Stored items
--
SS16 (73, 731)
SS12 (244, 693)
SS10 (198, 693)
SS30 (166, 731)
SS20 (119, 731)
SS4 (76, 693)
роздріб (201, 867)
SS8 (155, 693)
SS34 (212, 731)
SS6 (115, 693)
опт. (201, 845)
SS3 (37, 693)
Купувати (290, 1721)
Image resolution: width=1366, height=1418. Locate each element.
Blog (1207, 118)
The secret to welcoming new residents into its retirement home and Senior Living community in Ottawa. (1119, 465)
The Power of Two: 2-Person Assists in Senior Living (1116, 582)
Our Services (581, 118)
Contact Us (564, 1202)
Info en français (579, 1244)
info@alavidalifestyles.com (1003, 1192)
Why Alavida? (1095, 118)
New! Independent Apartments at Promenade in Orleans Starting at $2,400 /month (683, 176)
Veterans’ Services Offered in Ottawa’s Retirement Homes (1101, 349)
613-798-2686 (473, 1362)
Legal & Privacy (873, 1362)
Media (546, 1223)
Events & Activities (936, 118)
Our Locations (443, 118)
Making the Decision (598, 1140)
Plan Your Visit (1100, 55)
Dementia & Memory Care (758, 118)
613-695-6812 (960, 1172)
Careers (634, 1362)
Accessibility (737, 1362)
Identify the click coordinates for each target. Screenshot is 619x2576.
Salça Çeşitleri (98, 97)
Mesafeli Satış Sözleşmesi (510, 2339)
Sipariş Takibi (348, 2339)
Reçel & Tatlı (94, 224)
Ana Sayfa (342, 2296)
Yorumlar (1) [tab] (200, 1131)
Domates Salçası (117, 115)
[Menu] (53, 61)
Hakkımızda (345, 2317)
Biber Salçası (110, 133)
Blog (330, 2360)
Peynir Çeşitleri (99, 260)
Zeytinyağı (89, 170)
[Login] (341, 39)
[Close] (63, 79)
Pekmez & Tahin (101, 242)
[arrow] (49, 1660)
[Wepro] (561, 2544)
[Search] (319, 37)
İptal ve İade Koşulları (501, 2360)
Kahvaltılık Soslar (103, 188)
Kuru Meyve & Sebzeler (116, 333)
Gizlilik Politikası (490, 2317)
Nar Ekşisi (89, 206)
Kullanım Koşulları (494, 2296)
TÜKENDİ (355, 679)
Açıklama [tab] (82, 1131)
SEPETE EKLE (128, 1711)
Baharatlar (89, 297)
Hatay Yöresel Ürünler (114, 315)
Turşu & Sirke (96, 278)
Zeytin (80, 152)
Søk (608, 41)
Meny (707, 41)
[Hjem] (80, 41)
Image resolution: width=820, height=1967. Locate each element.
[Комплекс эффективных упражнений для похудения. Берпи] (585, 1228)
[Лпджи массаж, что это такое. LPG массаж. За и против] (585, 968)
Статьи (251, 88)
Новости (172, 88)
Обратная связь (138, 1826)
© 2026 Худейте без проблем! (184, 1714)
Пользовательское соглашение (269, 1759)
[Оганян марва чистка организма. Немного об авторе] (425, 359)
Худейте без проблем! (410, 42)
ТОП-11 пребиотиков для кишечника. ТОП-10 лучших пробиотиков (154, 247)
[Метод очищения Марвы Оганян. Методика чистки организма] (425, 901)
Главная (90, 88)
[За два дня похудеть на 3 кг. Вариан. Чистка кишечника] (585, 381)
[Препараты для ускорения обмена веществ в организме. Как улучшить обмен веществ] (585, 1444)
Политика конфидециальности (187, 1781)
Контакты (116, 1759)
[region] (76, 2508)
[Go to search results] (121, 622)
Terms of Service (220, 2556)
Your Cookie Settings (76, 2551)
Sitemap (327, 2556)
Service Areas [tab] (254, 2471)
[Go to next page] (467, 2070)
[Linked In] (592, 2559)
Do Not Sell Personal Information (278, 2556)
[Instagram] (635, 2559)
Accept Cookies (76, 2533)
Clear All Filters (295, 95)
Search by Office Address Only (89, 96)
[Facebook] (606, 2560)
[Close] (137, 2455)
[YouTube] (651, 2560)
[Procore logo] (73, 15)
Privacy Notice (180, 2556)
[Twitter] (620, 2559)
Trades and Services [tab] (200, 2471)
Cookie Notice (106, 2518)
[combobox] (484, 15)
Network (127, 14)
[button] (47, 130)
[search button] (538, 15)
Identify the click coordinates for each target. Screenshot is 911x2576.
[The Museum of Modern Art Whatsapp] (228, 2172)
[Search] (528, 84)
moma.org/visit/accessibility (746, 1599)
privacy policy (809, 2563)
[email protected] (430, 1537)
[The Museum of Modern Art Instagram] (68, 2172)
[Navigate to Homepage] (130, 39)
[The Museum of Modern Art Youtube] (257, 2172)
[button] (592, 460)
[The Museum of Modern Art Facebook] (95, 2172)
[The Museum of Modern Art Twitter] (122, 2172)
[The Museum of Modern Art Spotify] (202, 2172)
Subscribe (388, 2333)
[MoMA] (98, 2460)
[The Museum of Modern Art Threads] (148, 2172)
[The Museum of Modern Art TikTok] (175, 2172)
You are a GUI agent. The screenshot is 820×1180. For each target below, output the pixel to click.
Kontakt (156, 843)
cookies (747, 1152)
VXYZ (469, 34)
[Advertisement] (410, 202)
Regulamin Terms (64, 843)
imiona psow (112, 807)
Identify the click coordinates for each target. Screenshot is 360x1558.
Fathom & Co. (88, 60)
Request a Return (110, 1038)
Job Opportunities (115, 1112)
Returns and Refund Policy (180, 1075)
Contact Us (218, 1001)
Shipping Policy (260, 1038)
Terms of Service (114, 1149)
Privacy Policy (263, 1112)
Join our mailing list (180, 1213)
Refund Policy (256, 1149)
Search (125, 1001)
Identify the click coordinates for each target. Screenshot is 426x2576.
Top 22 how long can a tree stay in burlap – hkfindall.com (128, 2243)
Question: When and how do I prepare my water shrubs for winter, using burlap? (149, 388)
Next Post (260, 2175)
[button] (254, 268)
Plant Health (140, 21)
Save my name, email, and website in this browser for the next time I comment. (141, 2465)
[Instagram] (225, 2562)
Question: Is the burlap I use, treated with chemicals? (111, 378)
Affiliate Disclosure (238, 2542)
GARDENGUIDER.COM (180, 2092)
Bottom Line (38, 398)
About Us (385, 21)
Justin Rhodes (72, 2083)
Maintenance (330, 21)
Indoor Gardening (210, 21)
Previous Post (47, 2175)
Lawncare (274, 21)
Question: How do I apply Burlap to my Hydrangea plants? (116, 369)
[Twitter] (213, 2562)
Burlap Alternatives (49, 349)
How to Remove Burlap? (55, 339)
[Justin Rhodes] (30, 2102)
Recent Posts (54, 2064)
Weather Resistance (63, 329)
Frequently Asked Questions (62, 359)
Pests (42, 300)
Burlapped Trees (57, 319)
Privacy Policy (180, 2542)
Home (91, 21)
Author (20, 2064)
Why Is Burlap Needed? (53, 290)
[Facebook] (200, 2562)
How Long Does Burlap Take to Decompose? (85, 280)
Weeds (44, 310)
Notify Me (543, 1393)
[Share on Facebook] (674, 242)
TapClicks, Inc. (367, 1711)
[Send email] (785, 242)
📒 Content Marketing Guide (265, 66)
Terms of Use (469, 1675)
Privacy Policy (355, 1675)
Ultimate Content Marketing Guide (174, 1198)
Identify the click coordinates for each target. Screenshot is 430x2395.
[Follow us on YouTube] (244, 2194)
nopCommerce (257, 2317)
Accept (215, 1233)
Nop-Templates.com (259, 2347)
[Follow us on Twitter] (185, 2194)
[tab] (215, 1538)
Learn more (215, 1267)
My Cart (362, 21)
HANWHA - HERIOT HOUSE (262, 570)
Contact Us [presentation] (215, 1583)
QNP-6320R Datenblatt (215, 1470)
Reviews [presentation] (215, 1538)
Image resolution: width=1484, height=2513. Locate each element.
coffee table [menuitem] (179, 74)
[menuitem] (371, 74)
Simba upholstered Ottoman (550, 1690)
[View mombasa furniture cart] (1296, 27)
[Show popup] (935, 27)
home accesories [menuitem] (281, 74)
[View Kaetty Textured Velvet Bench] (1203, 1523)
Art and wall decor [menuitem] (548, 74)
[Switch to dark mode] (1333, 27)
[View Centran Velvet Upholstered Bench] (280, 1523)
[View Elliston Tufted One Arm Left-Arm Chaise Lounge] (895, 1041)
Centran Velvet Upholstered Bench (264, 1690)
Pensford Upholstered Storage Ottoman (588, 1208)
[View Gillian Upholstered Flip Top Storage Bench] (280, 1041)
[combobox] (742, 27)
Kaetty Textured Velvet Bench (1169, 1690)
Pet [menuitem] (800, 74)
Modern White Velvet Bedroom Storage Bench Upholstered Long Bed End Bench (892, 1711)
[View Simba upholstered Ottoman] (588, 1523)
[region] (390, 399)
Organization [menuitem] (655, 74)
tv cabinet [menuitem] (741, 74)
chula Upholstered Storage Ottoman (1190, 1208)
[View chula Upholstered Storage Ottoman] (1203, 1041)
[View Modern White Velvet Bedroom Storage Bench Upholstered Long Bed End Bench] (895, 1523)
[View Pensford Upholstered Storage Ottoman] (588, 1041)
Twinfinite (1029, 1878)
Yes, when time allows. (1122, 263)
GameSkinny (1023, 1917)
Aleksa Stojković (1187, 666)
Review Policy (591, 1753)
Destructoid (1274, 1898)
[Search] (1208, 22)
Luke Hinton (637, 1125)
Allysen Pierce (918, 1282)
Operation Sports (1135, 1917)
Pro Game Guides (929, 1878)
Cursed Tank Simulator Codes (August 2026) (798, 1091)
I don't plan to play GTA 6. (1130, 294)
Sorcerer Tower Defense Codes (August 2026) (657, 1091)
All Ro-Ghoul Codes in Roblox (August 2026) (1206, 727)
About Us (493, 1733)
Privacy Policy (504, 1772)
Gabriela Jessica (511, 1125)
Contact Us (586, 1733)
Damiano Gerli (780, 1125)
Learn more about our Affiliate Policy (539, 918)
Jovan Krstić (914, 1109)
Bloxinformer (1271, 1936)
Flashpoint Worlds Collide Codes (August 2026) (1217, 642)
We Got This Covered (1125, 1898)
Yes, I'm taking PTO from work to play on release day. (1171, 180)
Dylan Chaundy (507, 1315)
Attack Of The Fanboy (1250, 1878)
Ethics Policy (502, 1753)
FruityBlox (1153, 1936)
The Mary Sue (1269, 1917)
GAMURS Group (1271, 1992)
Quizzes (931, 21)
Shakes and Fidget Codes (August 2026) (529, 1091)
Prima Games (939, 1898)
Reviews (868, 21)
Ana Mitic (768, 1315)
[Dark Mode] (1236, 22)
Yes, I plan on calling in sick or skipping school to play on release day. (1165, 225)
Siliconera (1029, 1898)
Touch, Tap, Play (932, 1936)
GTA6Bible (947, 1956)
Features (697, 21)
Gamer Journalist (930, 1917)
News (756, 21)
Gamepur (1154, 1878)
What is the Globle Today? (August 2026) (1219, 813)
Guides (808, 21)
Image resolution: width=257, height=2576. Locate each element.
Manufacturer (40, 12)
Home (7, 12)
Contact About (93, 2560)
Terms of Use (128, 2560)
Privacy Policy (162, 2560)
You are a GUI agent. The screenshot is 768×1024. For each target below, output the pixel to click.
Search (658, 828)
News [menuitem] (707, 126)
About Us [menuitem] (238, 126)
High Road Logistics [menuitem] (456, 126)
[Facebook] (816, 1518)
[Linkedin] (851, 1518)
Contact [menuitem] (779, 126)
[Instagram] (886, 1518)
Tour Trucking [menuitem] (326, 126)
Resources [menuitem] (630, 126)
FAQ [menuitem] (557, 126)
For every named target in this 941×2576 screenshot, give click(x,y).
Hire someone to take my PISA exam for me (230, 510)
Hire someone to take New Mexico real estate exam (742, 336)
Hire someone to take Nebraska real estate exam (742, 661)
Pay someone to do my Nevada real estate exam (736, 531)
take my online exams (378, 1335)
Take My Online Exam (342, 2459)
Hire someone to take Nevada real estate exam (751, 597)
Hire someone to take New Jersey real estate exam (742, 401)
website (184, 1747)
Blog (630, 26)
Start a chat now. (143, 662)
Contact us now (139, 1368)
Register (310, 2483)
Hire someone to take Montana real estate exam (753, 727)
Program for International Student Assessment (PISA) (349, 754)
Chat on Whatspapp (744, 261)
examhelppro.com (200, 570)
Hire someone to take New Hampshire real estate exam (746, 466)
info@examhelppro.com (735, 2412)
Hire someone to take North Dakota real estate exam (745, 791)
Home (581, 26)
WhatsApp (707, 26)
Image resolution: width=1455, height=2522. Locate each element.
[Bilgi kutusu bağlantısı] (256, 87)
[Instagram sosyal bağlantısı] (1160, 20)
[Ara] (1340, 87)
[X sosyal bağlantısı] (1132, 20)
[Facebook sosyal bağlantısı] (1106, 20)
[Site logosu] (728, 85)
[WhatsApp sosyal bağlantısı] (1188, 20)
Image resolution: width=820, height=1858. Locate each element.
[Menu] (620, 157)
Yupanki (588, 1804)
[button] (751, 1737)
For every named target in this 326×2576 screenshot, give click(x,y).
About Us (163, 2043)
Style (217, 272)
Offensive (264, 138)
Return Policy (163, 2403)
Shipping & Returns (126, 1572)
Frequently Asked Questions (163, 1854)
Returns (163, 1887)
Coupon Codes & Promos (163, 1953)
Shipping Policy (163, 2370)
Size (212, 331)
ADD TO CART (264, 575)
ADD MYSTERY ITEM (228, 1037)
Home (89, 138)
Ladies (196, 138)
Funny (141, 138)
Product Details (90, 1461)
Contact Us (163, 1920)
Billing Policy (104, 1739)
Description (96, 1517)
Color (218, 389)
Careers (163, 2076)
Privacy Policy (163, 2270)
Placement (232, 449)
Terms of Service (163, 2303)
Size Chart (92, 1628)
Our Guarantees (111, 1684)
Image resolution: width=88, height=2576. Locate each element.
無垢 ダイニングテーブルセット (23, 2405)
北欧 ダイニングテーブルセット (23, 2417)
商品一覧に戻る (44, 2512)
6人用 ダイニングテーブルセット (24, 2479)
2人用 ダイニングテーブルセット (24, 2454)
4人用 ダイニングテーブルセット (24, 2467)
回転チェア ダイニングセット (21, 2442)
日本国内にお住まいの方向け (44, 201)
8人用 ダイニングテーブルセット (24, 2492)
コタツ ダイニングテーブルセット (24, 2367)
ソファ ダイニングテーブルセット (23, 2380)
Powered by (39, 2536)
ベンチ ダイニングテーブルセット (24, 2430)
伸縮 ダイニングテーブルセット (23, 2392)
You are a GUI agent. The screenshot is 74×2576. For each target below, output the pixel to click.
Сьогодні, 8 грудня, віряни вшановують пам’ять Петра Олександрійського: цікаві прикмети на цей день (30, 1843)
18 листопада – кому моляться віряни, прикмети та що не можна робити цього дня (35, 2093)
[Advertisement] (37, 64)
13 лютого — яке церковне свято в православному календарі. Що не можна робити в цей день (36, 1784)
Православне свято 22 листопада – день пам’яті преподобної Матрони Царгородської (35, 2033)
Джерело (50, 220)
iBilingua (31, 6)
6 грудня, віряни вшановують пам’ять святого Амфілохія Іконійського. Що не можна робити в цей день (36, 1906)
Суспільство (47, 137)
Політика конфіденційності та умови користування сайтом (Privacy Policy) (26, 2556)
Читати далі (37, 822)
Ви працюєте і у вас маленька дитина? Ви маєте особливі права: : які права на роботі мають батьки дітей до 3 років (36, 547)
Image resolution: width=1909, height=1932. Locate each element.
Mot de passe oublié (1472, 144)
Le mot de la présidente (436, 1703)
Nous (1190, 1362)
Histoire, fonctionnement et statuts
--
What is required ->
The required answer is the exact run of lines above starting at the line with "[search button] (538, 15)" and ending at the line with "[Navigate to Homepage] (130, 39)", with both ends present.

Expected answer ->
[search button] (538, 15)
Identify the click coordinates for each target. Screenshot is 911x2576.
[The Museum of Modern Art Whatsapp] (228, 2172)
[Search] (528, 84)
moma.org/visit/accessibility (746, 1599)
privacy policy (809, 2563)
[email protected] (430, 1537)
[The Museum of Modern Art Instagram] (68, 2172)
[Navigate to Homepage] (130, 39)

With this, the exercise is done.